● ENUNCIADO: En el fragmento elegido, ¿qué principios básicos de justicia identifica Rawls?

● FRAGMENTO ELEGIDO:
No todos los modelos de vida feliz son compatibles con los modelos de vida justos y democráticos en comunidad. La segunda mitad del siglo XX, caracterizada por la lucha y la profundización de los derechos humanos debe ser completada, no substituida pero sí completada, en el siglo que iniciamos por la lucha y la profundización en los deberes que como seres humanos hemos de asumir en nuestra convivencia diaria y con una perspectiva de futuro.
Las transformaciones sociales y tecnológicas, los movimientos migratorios y el carácter interconectado que acompañan el proceso de globalización que estamos viviendo, presentan a las sociedades más desarrolladas y concretamente a los sectores más favorecidos de éstas, retos que no son fáciles de integrar sin más, de forma natural. Los sectores más favorecidos de nuestro mundo y en concreto los que disfrutamos del llamado “primer mundo” debemos priorizar en nuestras políticas educativas acciones orientadas a la formación de una ciudadanía activa que sea capaz de responder ante estos retos en una sociedad de la diferencia y no de la desigualdad. Esto exige formar no sólo ciudadanos que defiendan y luchen por los derechos de primera y segunda generación, sino que también reconozcan la diferencia como factor de progreso y estén dispuestos a luchar para que éstos no induzcan desigualdades e injusticias incluso a costa del ejercicio de determinados niveles de disfrute de los derechos de primera y segunda generación por parte de ellos.
Este modelo de ciudadanía activa no se improvisa. Es un modelo que requiere acciones pedagógicas orientadas a la persona en su globalidad, a la inteligencia, a la razón, al sentimiento y a la voluntad.
Estas acciones pedagógicas deben contribuir al hecho de que en nuestro proceso de construcción personal, que no es solamente individual sino que se da en la interacción con los otros, aprendamos a apreciar valores, denunciar su falta y configurar nuestra matriz personal de valores. Esta tarea pedagógica consiste en primer lugar en crear condiciones que fomenten la sensibilidad moral en aquellos que aprenden, a fin de constatar y vivir los conflictos morales de nuestro entorno tanto físico como mediático. En segundo lugar, y a partir de la vivencia y análisis de experiencias que como agente, paciente u observador pueden generar en nosotros los conflictos morales en nuestro contexto, la acción pedagógica ha de permitir superar el nivel subjetivo de los sentimientos y mediante el diálogo construir de forma compartida principios morales con pretensión de universalidad. En tercer lugar, ha de propiciar condiciones que ayuden a reconocer las diferencias, los valores, las tradiciones y la cultura en general de cada comunidad, y al mismo tiempo que favorezcan la construcción de consensos en torno a los principios básicos mínimos de una ética civil o ciudadanía activa, fundamento de la convivencia en sociedades plurales. Estos principios básicos se refieren a la justicia y son identificados por Rawls como la igualdad de libertades y de oportunidades y la distribución equitativa de los bienes primarios.

● CONJUNTO DE ENTRADAS:
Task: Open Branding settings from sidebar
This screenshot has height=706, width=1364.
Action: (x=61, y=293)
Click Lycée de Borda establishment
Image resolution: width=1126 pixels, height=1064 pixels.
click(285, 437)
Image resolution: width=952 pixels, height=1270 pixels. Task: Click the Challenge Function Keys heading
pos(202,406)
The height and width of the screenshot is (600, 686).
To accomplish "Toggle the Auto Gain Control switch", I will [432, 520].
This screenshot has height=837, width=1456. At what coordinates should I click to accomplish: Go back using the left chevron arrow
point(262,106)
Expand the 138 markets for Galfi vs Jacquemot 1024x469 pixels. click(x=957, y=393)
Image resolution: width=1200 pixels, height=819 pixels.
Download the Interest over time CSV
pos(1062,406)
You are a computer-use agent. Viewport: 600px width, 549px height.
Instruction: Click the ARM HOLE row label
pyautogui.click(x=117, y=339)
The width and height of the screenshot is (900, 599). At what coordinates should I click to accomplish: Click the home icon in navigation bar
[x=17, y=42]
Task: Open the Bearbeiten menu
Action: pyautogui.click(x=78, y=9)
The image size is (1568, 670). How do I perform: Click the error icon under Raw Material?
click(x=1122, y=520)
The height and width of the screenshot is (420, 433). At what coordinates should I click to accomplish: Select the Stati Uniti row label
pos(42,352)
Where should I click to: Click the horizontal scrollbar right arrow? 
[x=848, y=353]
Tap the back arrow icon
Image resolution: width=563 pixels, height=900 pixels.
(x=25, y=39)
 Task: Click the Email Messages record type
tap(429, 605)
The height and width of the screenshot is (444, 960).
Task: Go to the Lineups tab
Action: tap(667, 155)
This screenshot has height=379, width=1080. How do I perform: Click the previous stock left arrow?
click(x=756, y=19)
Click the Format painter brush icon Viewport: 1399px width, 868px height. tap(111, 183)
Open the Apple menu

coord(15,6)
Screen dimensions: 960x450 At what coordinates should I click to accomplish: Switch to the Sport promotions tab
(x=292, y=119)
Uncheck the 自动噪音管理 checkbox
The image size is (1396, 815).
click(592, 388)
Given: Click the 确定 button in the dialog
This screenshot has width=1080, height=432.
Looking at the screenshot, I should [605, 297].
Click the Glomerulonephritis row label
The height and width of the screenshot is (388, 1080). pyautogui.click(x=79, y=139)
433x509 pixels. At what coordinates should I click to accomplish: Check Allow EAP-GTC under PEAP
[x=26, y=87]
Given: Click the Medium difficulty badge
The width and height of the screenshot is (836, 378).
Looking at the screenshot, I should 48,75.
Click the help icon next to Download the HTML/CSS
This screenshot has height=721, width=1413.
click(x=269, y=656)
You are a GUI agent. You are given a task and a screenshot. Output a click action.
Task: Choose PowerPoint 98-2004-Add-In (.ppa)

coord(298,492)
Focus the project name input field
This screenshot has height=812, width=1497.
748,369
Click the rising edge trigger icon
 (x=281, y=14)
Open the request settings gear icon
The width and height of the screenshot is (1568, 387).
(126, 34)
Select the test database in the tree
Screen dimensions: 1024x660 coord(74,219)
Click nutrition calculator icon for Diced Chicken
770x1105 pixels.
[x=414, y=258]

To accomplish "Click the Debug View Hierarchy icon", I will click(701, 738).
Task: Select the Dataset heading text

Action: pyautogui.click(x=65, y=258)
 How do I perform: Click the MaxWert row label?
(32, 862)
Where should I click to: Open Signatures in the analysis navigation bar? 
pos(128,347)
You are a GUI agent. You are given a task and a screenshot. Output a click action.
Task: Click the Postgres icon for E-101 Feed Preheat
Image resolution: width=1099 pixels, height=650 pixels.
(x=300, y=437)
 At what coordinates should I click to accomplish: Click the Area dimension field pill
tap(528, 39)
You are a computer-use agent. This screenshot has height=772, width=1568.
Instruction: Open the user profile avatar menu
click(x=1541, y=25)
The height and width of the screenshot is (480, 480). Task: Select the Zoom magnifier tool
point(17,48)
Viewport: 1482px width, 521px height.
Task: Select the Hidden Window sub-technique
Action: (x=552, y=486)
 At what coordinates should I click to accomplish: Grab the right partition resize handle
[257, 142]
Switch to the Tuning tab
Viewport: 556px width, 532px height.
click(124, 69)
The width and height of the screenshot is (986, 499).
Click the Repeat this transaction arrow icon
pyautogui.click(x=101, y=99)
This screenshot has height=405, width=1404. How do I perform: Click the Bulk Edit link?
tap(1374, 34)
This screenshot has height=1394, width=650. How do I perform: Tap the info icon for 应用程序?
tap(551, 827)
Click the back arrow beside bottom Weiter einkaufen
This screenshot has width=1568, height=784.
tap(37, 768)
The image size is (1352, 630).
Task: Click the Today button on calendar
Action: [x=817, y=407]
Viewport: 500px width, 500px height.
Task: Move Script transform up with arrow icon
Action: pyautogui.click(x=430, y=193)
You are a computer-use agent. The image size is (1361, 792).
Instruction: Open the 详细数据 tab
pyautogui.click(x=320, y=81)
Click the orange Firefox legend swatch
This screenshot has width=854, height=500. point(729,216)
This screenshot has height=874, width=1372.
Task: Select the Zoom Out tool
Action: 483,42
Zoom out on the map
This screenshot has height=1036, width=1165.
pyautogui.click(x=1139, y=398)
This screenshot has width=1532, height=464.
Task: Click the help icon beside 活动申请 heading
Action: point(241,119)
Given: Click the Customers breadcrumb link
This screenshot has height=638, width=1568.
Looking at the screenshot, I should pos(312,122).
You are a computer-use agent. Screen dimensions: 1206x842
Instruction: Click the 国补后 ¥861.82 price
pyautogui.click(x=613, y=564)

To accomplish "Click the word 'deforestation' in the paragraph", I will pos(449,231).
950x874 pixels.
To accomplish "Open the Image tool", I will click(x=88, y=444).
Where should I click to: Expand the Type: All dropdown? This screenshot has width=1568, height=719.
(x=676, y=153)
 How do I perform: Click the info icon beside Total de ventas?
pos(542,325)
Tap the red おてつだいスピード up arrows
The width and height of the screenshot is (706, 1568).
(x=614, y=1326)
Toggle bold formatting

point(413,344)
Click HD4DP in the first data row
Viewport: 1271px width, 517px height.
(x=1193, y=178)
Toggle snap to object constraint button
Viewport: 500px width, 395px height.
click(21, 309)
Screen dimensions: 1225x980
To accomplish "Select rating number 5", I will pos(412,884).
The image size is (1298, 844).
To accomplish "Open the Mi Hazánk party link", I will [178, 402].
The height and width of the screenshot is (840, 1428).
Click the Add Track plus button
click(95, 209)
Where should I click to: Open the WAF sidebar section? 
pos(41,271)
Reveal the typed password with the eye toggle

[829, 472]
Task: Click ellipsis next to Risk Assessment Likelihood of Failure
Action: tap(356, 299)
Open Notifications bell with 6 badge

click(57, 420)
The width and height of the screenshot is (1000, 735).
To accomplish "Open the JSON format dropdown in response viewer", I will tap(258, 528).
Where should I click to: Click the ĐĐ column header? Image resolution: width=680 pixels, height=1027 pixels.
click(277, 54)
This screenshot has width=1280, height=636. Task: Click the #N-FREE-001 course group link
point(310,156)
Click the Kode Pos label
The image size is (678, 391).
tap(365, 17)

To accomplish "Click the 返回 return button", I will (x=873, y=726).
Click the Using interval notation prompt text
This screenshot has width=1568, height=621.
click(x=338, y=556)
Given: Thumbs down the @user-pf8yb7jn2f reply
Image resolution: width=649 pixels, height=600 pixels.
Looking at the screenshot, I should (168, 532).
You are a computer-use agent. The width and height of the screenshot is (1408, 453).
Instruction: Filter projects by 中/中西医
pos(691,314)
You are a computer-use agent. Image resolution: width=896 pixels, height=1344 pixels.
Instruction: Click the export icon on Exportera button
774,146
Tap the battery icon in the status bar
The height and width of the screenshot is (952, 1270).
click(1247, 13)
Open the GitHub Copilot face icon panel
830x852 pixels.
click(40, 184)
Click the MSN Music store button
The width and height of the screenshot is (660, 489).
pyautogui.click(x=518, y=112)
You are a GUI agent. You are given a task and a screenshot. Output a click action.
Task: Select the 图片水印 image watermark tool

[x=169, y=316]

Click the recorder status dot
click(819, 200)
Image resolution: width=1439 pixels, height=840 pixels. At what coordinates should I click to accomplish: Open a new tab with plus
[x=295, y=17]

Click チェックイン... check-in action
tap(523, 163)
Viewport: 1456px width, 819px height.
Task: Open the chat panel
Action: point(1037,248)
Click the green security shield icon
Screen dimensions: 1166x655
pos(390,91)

● RESPUESTA: La igualdad de libertades y de oportunidades y la distribución equitativa de los bienes primarios.